Bright-field image showing the mesh electronics being injected through sub-100 micrometer inner diameter glass needle into aqueous solution. Image Credit: Lieber Research Group, Harvard University
The ability to manipulate objects on a very small scale through nanotechnology has opened the door to new ways of monitoring what’s going on with our bodies. The brain is no exception, and now researchers have created microscopic, flexible electronics that can be implanted into parts of the brain using nothing but a small needle. These electronic probes could vastly change how we monitor brain activity and treat ailments.
The new electronics, reported this week in Nature Nanotechnology, come from Charles Lieber and his colleagues. Lieber, a professor of chemistry at Harvard’s School of Engineering and Applied Sciences, says many existing microscopic electronic devices come in the form of chips built to work on a flat surface. “That’s not really enough when you’re looking at most biological systems because they’re 3D,” he says. “Even if the surface can be bent, it’s still more or less a two-dimensional structure.”
While doctors can already surgically implant electronics into the brain, such as in cases of Parkinson’s Disease where deep brain stimulation is used to treat tremors, many of these devices are quite large. Implanting them is an invasive surgical procedure, and they cause an immune response from the body, which sees the devices as foreign.
Leiber wanted to create an electronic device small enough and flexible enough to be implanted inside the body swiftly and silently, without eliciting a negative response. For inspiration, he looked to bioscaffolds, lab-grown 3D materials often implanted in damaged tissue to serve as a sort of support structure for the development of new, healthy tissue. Scaffolds are used in procedures like bone and cartilage regeneration. Lieber set out to create a microscopic bioscaffold made from electronics.
The result is a tiny mesh of electrodes that be can be implanted in living tissue by a tiny needle just 0.1 mm in diameter. The mesh is incredibly thin and up to a million times more pliable than existing flexible electronic probes. “The flexibility is really approaching that of the tissue,” Lieber says, “so it starts to look structurally like a neural network and have mechanical property of dense neural tissue.”
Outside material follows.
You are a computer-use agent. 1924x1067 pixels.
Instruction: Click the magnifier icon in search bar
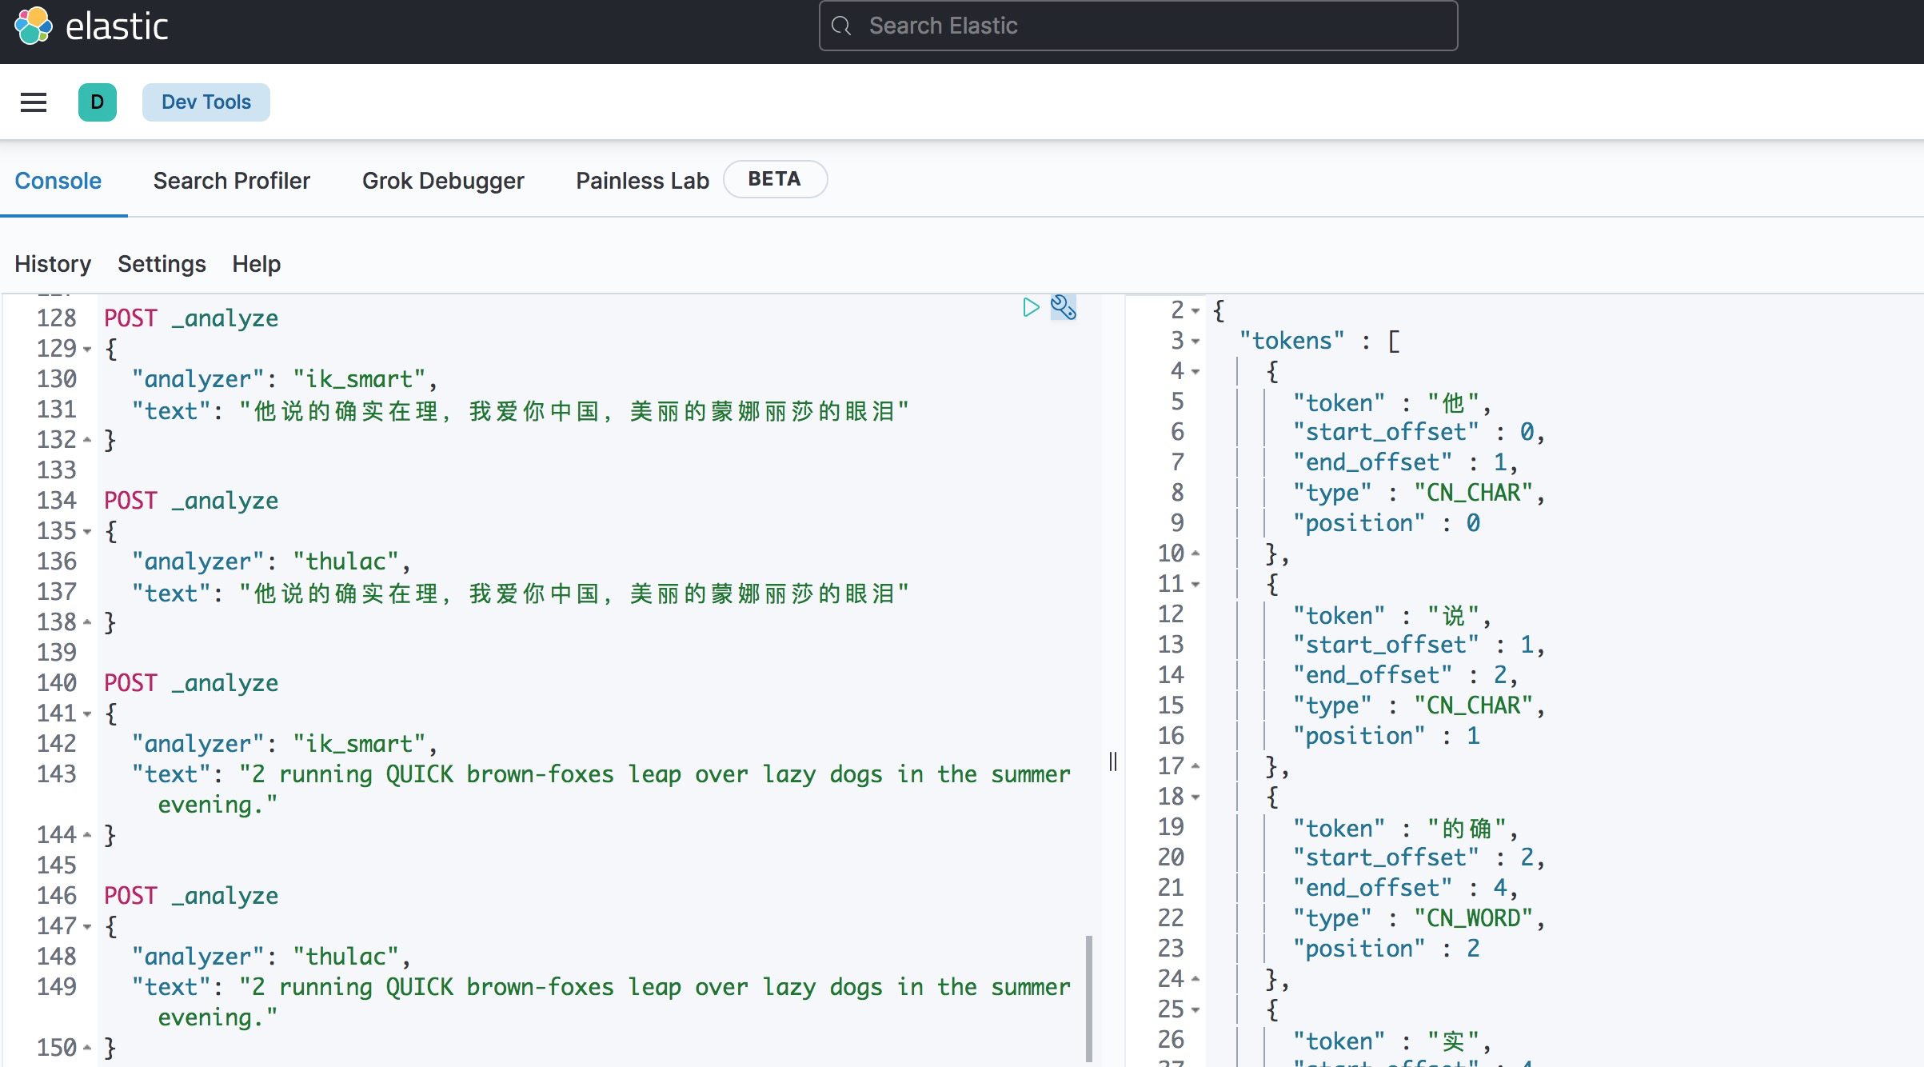841,26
The team rolled up the electronics within a needle and then injected them into the hippocampuses of lab mice, where they unfolded to their original shape within an hour without sustaining any damage. They then were able to monitor, live, the neural activity of the mice. Five weeks later, the mice's immune systems showed no response to the foreign objects.
Lieber also implanted the flexible electronics into mice brain ventricles—the fluid-filled spaces—and was surprised to see the neurons attach themselves to the mesh and multiply. “These neurons were migrating onto our mesh electronic scaffold,” he says. “They were very happy and starting to proliferate.”
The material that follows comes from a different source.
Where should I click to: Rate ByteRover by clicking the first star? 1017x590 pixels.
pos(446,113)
How might these tiny electric probes be used in the future? They could help improve procedures in stroke patients where stem cells are implanted in the brain to repair damaged tissue. “The cells do need some support to develop well,” Lieber says. His electronics could provide that initial support and then monitor the progress. Or, imagine if you could skip invasive heart surgery and instead just implant electronics with the prick of a needle.
Lieber says a lot more research is needed to understand all the potential applications. “I think a good sign of a research area is there are a lot more questions that you can get excited about than you have the time or resources to answer,” he says. “Can we wire things up the way biology does? If we can do that then we are going to be able to measure things that we couldn’t before and improve therapeutic care in a dramatic fashion.”